◆ **Work task**
Your answer should be every line of the records that contains the word "with".

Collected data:
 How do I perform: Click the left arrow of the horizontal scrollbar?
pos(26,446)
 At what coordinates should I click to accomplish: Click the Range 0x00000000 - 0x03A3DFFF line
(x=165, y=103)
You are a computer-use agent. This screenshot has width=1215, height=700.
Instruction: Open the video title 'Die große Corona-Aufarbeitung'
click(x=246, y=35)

==

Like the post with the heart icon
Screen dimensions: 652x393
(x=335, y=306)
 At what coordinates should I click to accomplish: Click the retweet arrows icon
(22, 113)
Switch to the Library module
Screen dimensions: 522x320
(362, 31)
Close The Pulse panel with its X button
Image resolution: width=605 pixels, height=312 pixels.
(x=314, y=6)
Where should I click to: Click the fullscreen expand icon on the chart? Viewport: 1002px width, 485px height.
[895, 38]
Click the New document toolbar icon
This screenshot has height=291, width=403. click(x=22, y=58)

◆ **Your response**
Like the post with the heart icon
Close The Pulse panel with its X button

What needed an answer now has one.